For those who expected chaos, the Nigerian election of 2015 flattered to deceive. In a contest of firsts, President Jonathan quickly conceded defeat to General Buhari, marking the first occasion on which the incumbent in a Nigerian election has been evicted from office by popular vote. General Buhari’s inauguration took place last week in Abuja. At the time of writing, there has been little unrest related to the presidential election result and the process of transition has so far been relatively smooth. There has, however, been violence in Rivers State in relation to the gubernatorial election, with 55 APC members reported to have been killed. In some senses the election and its aftermath were arguably more important for the message they sent out about the prospects of democratic reform across the continent. Although it is still early days, commentators have remarked that this election result will send a signal to some of Africa’s more authoritarian regimes that pressure for democratic change cannot continue to be ignored. Observers on the ground representing the European Union commented that they believed the election had been broadly free and fair.

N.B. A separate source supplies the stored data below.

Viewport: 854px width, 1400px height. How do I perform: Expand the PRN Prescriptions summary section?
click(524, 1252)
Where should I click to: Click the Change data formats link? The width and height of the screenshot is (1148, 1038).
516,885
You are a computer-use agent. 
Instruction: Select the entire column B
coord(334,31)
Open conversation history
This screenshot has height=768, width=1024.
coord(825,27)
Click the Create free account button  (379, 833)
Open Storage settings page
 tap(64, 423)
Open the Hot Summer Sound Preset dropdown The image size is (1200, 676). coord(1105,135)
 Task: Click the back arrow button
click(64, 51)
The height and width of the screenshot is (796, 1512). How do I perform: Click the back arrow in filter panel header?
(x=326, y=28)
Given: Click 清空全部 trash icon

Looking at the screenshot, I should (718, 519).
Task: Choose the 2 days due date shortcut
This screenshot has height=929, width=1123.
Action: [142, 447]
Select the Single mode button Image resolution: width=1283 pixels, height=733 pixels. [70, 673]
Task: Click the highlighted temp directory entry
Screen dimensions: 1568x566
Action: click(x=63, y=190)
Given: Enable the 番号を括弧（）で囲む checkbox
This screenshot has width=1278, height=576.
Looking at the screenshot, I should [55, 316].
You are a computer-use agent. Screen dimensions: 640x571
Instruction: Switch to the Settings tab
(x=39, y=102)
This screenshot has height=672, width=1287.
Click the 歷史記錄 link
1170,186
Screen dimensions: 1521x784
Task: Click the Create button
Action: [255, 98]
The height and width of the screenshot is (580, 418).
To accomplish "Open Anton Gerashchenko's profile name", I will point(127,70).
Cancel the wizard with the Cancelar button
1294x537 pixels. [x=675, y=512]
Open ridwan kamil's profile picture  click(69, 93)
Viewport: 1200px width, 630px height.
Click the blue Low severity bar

General Buhari faces a daunting workload. Despite its oil riches, Nigeria’s wealth gap remains significant, with large proportions of its population surviving on less than two dollars a day. The fall in the oil price seen during late 2014 and early 2015 continues to have an impact on the economy, with the Naira having devalued recently. Corruption remains a major problem, one which General Buhari has pledged himself to overcome, stating that âif Nigeria does not defeat corruption, corruption defeats Nigeria.
Outgoing President Jonathan’s record on tackling corruption was widely seen as poor, with such embarrassments as the claim by the President of Nigeria’s Central Bank, Lamido Sanusi, that the Nigerian National Petroleum Company had failed to account for over US$20 billion in oil revenues, which arguably contributed to loss of his post shortly afterwards. On top of all these problems, the Boko Haram insurgency in Northern Nigeria remains a threat to the country’s security and stability, although recent military action against the group has seen the release of large numbers of Nigerians previously kept prisoner.
Leading Africa’s biggest economy and its most populous nation, a fledgling democracy endowed with substantial natural resources but riven by widespread poverty, religious division and corruption cannot and will never be an easy task. Time will tell whether General Buhari is up to the task that has been set for him by Nigeria’s electorate. Goodluck Jonathan was perceived by some as a relatively capable administrator who was in the right job at the right time, but not the leader that Nigeria requires to move onto the next stage of its development. General Buhari’s presidency will likely take place against a backdrop of a continuing fall in Nigeria’s oil production (which remains by far its most important export, forming 94% of exports in 2013), with 2013 output being 1,754,000 bpd, down from a peak of 2,440,000 bpd in 2005. A long road may lie ahead, but Nigeria has taken an important first step towards greater transparency by holding a free and open election, the results of which were unchallenged.
In terms of the way forward, Nigeria’s power sector remains key: load shedding and lack of available grid power is strangling both industry and individual consumers alike. Fortunately for General Buhari, there are a number of well-developed independent power projects (including the Azura 450MW IPP in Edo State), which require a final push from government in certain key areas before they can reach financial close. To say the opportunities have been handed to the new government on a plate may be overstating it but in Trinity’s view, some joined-up thinking at government level can deliver some fairly swift and concrete results in terms of evidencing delivery by the government in certain key areas, including the power sector. Other sectors, including ports and road infrastructure, are similarly poised to reap the rewards of a new and eager government.
Nigeria’s time has come to deliver on the promise of its potential for the entire population and we at Trinity look forward to being part of that journey.